How-to guides

5 GCP security tools you should know about

In this blog post, we’ll explore five GCP security tools you should know about.

Roy Horev | March 30, 2024

Whether your organization was born in the cloud or is aiming to modernize its IT landscape through cloud adoption, having a well-defined and comprehensive cloud security program is crucial. Managing security in the cloud calls for different strategies than managing security in networks or applications surfaces, and requires a paradigm shift due to the constantly evolving threat landscape. Applying the right risk management practices must therefore be an integral part of your cloud security program decision-making. If you are a GCP customer, GCP security tools are a good starting point for your cloud security journey.

Cloud follows a shared responsibility model in which customers own the security of their workloads while the service provider ensures the security of the cloud platform holistically. This stands true for all three major cloud service providers—AWS, Azure, and GCP. End-to-end security of workloads in the cloud often calls for a combination of native security tools and third-party integrations to implement the right security controls.

GCP, though fairly new to the market compared to its competitors, offers a number of security tools and capabilities to help enable cloud security. In this blog post, we’ll explore five GCP security tools you should know about.
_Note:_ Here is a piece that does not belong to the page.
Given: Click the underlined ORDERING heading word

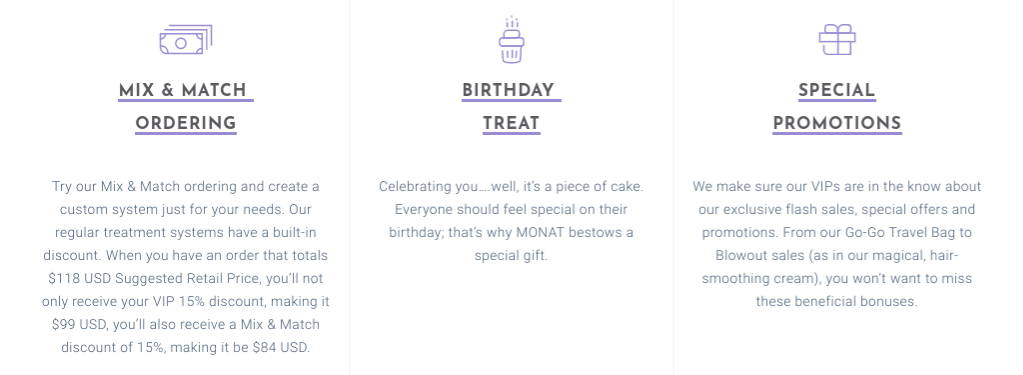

GCP security tool #1: Security Command Center

When it comes to managing cyber risk in the cloud, cloud security posture management (CSPM) solutions play a pivotal role. Security Command Center is GCP’s native CSPM solution, providing a single-pane view of the overall security status of your workloads hosted in GCP. It identifies misconfigurations and security compliance violations that could enable threat actors to exploit them. Security Command Center uses auto discovery for easy onboarding of your cloud resources to the service, with minimal operations overhead.

To ensure cyber hygiene, the entire application stack must be secured. To this end, Security Command Center identifies common application vulnerabilities and attacks such as cross-site scripting (XSS), use of legacy attack-prone binaries, reverse shell, and more. The service also monitors log patterns emitted by cloud resources to help identify potential threats.
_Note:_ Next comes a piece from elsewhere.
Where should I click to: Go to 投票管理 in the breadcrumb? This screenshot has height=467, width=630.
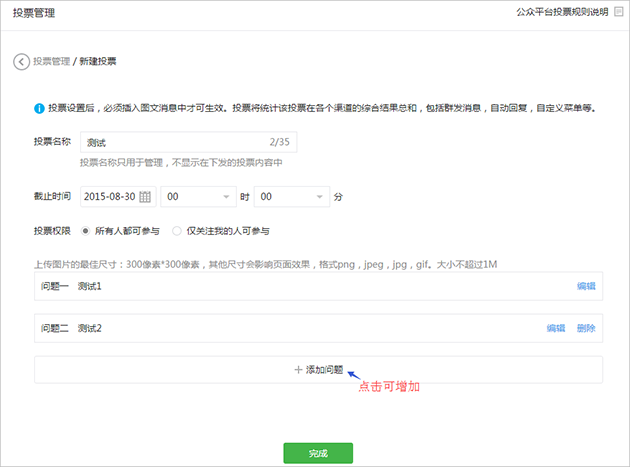click(51, 61)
While Security Command Center provides centralized visibility and control of your GCP resources, cloud sprawl is pushing more and more organizations to adopt multi-cloud architectures. Multi-cloud deployments therefore require cyber risk-based remediation tools, in addition to your native cloud security tools, that are capable of handling such architectures and that provide a holistic view of security posture across your multi-cloud environments.

GCP security tool #2: Web Security Scanner

Web Security Scanner protects web applications hosted in GCP services (GKE, Compute Engine, and App Engine) from commonly known vulnerabilities like Flash injection, plain-text password transmission, mixed content, and more. It also helps identify weak links in your application lifecycle management, such as exposed Git/SVN repositories. Web Security Scanner can also be used to protect applications with public IPs and URLs that are not behind a firewall.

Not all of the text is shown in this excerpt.